Broccoli, Brussels sprouts and cabbage: How your least favourite vegetables could be great for your health
Broccoli, Brussels sprouts, cabbage are among some of the least favourite vegetables of people, but they could be the most beneficial when it comes to preventing advanced blood vessel disease, suggests a new research.
The research published in the British Journal of Nutrition has found that higher consumption of cruciferous vegetables, namely broccoli, Brussels sprouts, cabbage, kale is associated with less severe blood vessel disease in older women.
Cruciferous vegetables have been gaining popularity of late due to their probable cancer-fighting properties. These vegetables are diverse, each with their distinct flavours and can be consumed both as salads and cooked form (stir-fried in light oil, is an option). These vegetables are so named after the Latin word for crucifix because the blossoms of these plant-family resemble a cross.
Researchers from ECU’s School of Medical and Health Sciences and The University of Western Australia found those with a diet comprising more cruciferous vegetables had a lower chance of having extensive build-up of calcium on their aorta, a key marker for structural blood vessel disease.
What is blood vessel disease?
Blood vessel disease is a condition that affects our blood vessels (arteries and veins) and can reduce the flow of blood circulating around the body. This reduction in blood flow can be due to the build-up of fatty, calcium deposits on the inner walls of our blood vessels, such as the aorta. This build-up of fatty, calcium deposits is the leading cause of having a heart attack or stroke.
Lead researcher Dr Lauren Blekkenhorst said there was something intriguing about cruciferous vegetables which this study has shed more light on.
“In our previous studies, we identified those with a higher intake of these vegetables had a reduced risk of having a clinical cardiovascular disease event, such as a heart attack or stroke, but we weren’t sure why. Our findings from this new study provide insight into the potential mechanisms involved,” she said.
“We have now found that older women consuming higher amounts of cruciferous vegetables every day have lower odds of having extensive calcification on their aorta. One particular constituent found abundantly in cruciferous vegetables is vitamin K which may be involved in inhibiting the calcification process that occurs in our blood vessels” she added.
Dr Blekkenhorst said women in this study who consumed more than 45g of cruciferous vegetables on a daily basis were 46 percent less likely to have extensive build-up of calcium on their aorta in comparison to those consuming little to no cruciferous vegetables every day.
“That’s not to say the only vegetables we should be eating are broccoli, cabbage and Brussels sprouts.
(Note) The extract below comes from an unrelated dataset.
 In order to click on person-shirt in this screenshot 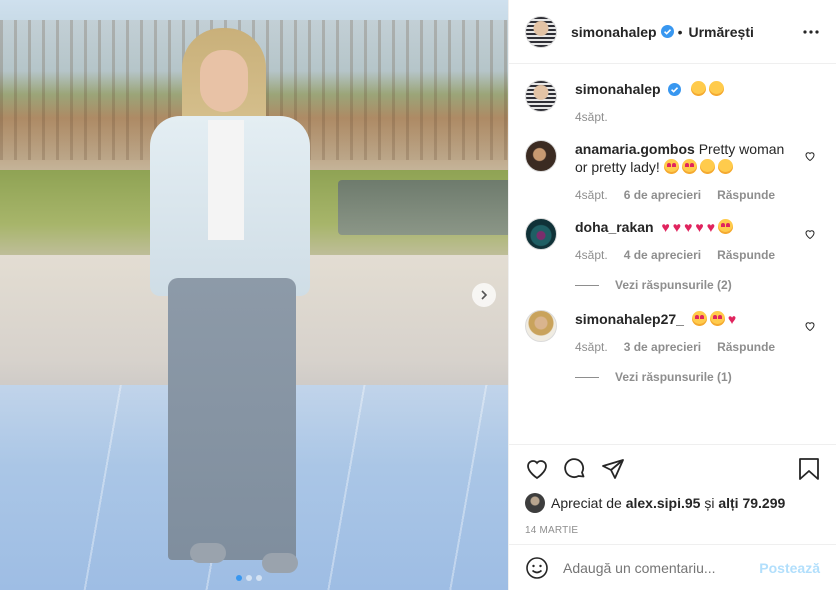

We should be eating a wide variety of vegetables every day for overall good health and wellbeing,” said Dr Blekkenhorst.
Dr Blekkenhorst further said it was important to note the study team were very grateful to these Western Australian women, without whom these important findings would not be available for others. While observational in nature this study design is central to progressing human health.
According to National Cancer Institute, “Cruciferous vegetables are rich in nutrients, including several carotenoids (beta-carotene, lutein, zeaxanthin); vitamins C, E, and K; folate; and minerals. They also are a good fiber source. In addition, cruciferous vegetables contain a group of substances known as glucosinolates, which are sulfur-containing chemicals. These chemicals are responsible for the pungent aroma and bitter flavor of cruciferous vegetables.”
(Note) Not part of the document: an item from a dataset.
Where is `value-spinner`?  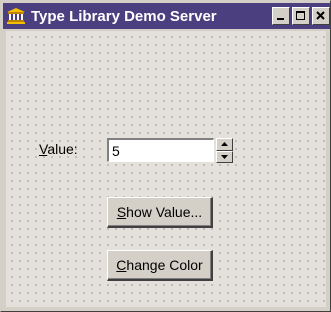 value-spinner is located at coordinates (224, 150).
Heart Foundation Manager, Food and Nutrition, Beth Meertens said the findings were promising and the Heart Foundation would like to see more research in this area.
“This study provides valuable insights into how this group of vegetables might contribute to the health of our arteries and ultimately our heart. Heart disease is the single leading cause of death in Australia and poor diet is responsible for the largest proportion of the burden of heart disease, accounting for 65.5 percent of the total burden of heart disease,” Meertens said.
“The Heart Foundation recommends that Australians try to include at least five serves of vegetables in their daily diets, along with fruit, seafood, lean meats, dairy and healthy oils found in nuts and seeds. Unfortunately, over 90 percent of Australian adults don’t eat this recommended daily intake of vegetables,” Meertens added.